Do you let your tenants pay rent at different times?

Does your tenant have to pay on the first of every month?


As a landlord, our goal is to get the tenants rent at the beginning of each month. In a perfect world, that would happen 100% of the time. I broke this rule 4 years ago and couldn’t be happier. I decided to be more open to new ideas and it has paid off in spades.

I found a great tenant that had a good long term job, excellent rental history and was very honest upfront. My rental property was in a pretty competitive area and I was the higher end of the month rent spectrum. Instead of giving up good monthly cash flows by lowering the rents, I held out and man did it pay off.

I got a A+ tenant but, I had to allow myself to go outside the box to make this lady my tenant. She is an older widowed lady that gets social security survivor benefits 6 months out of the year. In order to rent from me, and pay the higher rents, she needed me to be more flexible on rent collection times.

She had looked at numerous properties, most cheaper than mine, but no one was willing to think outside the box and do what I did. She needed to pay the rent on the 3rd week of each month. Here is what I did to make it a WIN-WIN situation and get her in the property asap.all this was drawn up on a separate contract and signed along with the lease.

  • Tenant paid deposit and 1st months rent to move in.- Rent is $980.00 per month with $980.00 deposit.
  • Tenant paid $164.00 at beginning of next month and $980.00 of the balance on the third week of the month.
  • Tenant continued to pay $164.00 on the first week of the month for a total of 6 months ($980.00)
  • After the 6 months, she paid each months rent on the third week of that month.
  • By collecting a month’s worth of rent (broken up over 6 months) I was able to have 1 month secured, if my tenant did not on the third week of a given month.

This strategy has worked out great and she is a very clean and nice tenant. She is very appreciative of my willingness to work with her and she has even made improvements to the house, at her own expense.

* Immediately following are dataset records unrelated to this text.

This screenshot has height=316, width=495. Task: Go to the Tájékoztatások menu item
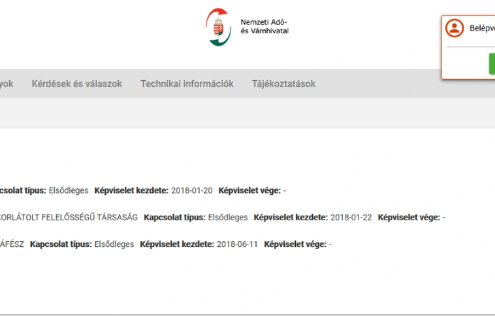[x=283, y=84]
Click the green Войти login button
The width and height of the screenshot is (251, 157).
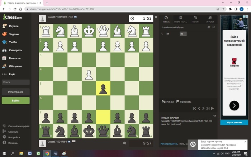15,101
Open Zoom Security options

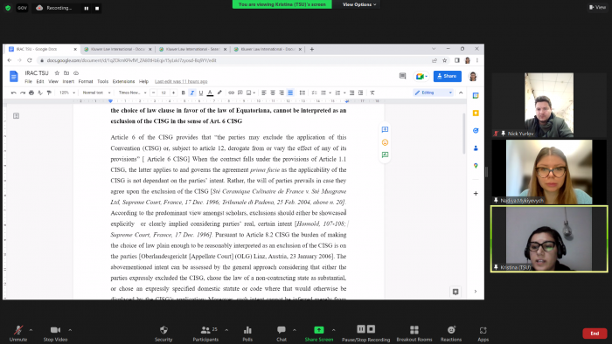tap(163, 334)
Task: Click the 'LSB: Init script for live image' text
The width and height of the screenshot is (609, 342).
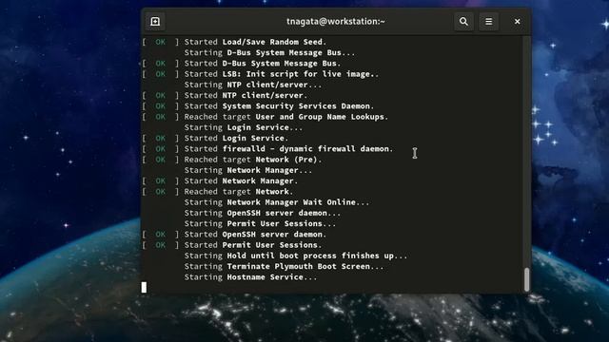Action: click(301, 74)
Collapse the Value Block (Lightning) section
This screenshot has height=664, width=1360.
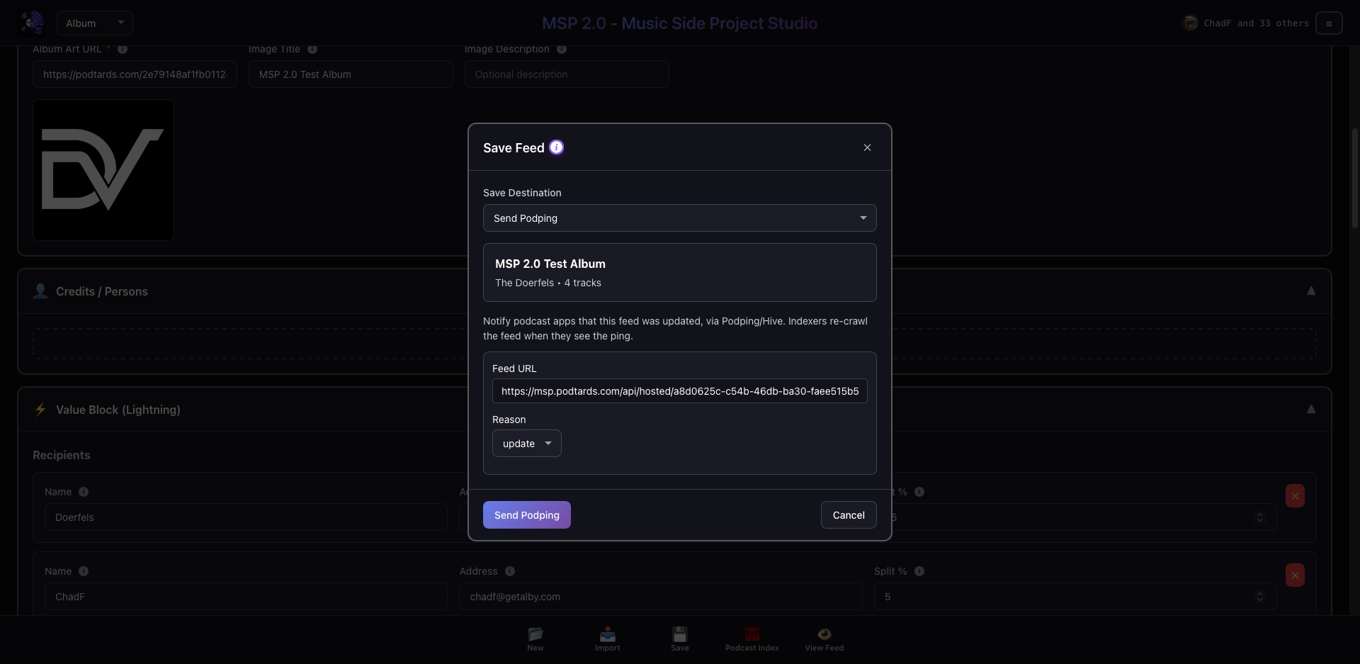pos(1311,410)
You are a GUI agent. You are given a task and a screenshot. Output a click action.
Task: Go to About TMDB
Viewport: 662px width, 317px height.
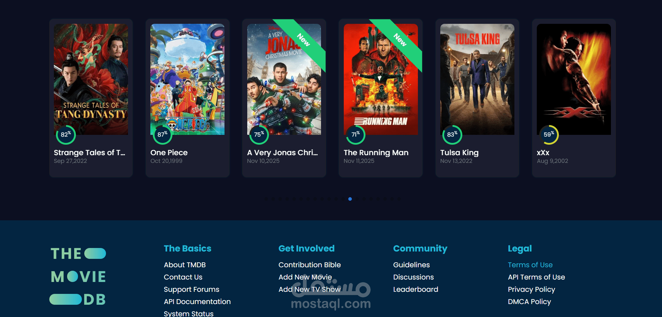pyautogui.click(x=185, y=265)
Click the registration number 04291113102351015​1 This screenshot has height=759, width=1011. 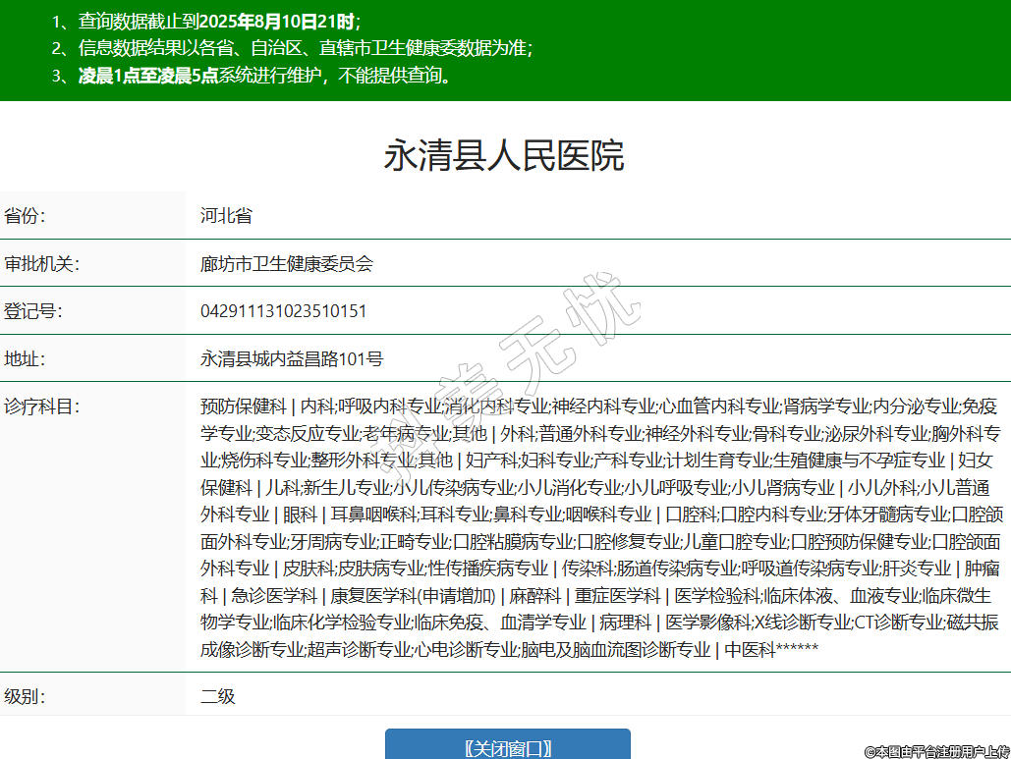(x=284, y=311)
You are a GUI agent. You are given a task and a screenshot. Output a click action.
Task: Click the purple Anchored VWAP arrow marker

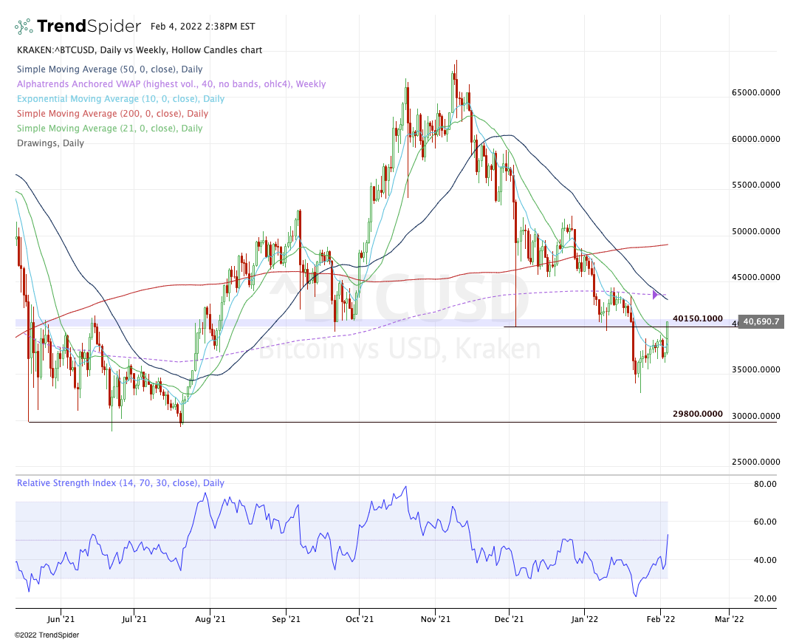pyautogui.click(x=655, y=296)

If I would have been inflexible like the other area tenants, I would not have been able to have such a good tenant living in my property and allowing me to cash flow nicely on a monthly basis.

Allow yourself to think outside the box when working with a prospective tenant. I know we are hesitant to do this because of all the professional tenants (less than desirable people) and con artists out there but get a good read on the person and trust your gut. you can get lucky and pick up a great new, long term tenant.

How has thinking outside the box with your tenant allowed you to be successful?